Tak Ramah Lagi, Jerman Pulangkan Paksa Ribuan Pengungsi

Selasa, 22 Mei 2018 – 10:06 WIB
Pengungsi Libya mengantre untuk turun dari kapal di Pulau Lampedusa, Italia. Foto: AFP

jpnn.com, MANCHING - Tiga tahun lalu Jerman menjadi negara Eropa yang paling ramah pengungsi. Saat itu Yunani dan Italia kewalahan menampung pengungsi dari Syria. Negara-negara Uni Eropa (UE) lainnya saling tunjuk karena enggan mengulurkan tangan. Kini Jerman pun mulai bingung mengurai krisis pengungsi yang kian rumit.

Menteri Dalam Negeri Jerman Horst Seehofer punya cara tegas untuk memangkas jumlah pengungsi dan pencari suaka yang kian bertambah di negaranya. Yakni, ”menutup” kamp penampungan. Bukan benar-benar menutupnya untuk pengungsi dan pencari suaka. Melainkan mengalihfungsikannya. Bukan lagi sebagai kamp penampungan. Ia jadi kamp seleksi.

BACA JUGA: Piala Dunia 2018: Gagal Bela Jerman, Pemain Muenchen Pensiun

”Kami akan mereplikasi Kamp Manching,” kata Seehofer sebagaimana dikutip The Guardian kemarin (21/5). Kamp Manching adalah kamp pengungsi yang khusus menampung para pencari suaka.

Durasi para pencari suaka di sana tidak lama. Sebab, begitu permohonan suaka diproses, pejabat berwenang hanya membutuhkan waktu beberapa bulan untuk mengambil keputusan.

BACA JUGA: Piala Dunia 2018: Pahlawan Jerman di Brasil Tak Dipanggil

Para penghuni Kamp Manching yang memenuhi syarat akan langsung mendapatkan suaka. Selanjutnya, mereka meninggalkan kamp yang terletak di Distrik Pfaffenhofen, Bavaria, tersebut dan membaur dengan masyarakat Jerman. Mereka lantas bisa mencari kerja dan punya kartu identitas resmi sebagaimana penduduk Jerman lainnya.

Sedangkan para penghuni Kamp Manching yang tidak memenuhi syarat untuk mendapatkan suaka bakal langsung terdepak. Artinya, mereka tidak berhak lagi tinggal di Jerman dan terpaksa pulang ke negara asal. Itulah yang membuat Kamp Manching tidak sepadat kamp-kamp penampungan pengungsi lainnya di Jerman.

BACA JUGA: Pengadilan Jerman Larang Guru Pakai Jilbab saat Mengajar

Sejak kali pertama dibuka pada 2015 sampai sekarang, Kamp Manching telah mendeportasi 3.500 pengungsi. Dari kamp tersebut, mereka dipulangkan langsung ke negara asal.
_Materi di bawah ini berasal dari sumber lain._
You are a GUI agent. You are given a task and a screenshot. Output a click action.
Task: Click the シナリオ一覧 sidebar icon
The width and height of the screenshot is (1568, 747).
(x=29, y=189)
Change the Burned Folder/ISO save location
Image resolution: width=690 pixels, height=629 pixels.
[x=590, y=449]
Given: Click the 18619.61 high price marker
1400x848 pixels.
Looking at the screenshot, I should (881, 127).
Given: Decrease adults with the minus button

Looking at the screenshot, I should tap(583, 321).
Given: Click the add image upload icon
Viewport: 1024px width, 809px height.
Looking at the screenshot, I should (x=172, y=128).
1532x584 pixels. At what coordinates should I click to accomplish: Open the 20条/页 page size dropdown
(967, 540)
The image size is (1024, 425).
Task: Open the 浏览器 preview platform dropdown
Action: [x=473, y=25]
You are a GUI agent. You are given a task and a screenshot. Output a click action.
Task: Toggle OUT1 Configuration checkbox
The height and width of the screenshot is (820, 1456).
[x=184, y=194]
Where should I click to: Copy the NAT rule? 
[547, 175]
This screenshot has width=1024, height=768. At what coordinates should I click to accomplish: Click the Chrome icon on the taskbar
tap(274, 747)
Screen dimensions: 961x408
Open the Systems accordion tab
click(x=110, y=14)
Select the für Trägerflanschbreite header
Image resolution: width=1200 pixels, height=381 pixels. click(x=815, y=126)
Financial Times menuliskan, di antara 3.500 pengungsi itu, 1.000 orang dipulangkan secara paksa. Alasannya, dokumen mereka tidak lengkap.

”Kami akan menciptakan 40 kamp seperti ini,” kata Seehofer tentang Kamp Manching. Dia menyebut kamp seperti Manching itu sebagai Kamp Anker yang merupakan singkatan dari penampungan, keputusan, dan repatriasi dalam bahasa Jerman. Sebab, hanya tiga proses itulah yang akan terjadi di Kamp Anker.

Mereka yang baru datang dari negara konflik biasanya akan ditampung lebih dulu. Tapi, penampungan hanya akan berlaku sementara. Sebab, sembari menghuni kamp tersebut, para pencari suaka menjalani proses sampai ada keputusan dari pemerintah. Selanjutnya, mereka harus pulang ke negara asal jika permohonan suaka ditolak. Atau, jika dikabulkan, mereka bisa segera menjadi bagian dari masyarakat Jerman.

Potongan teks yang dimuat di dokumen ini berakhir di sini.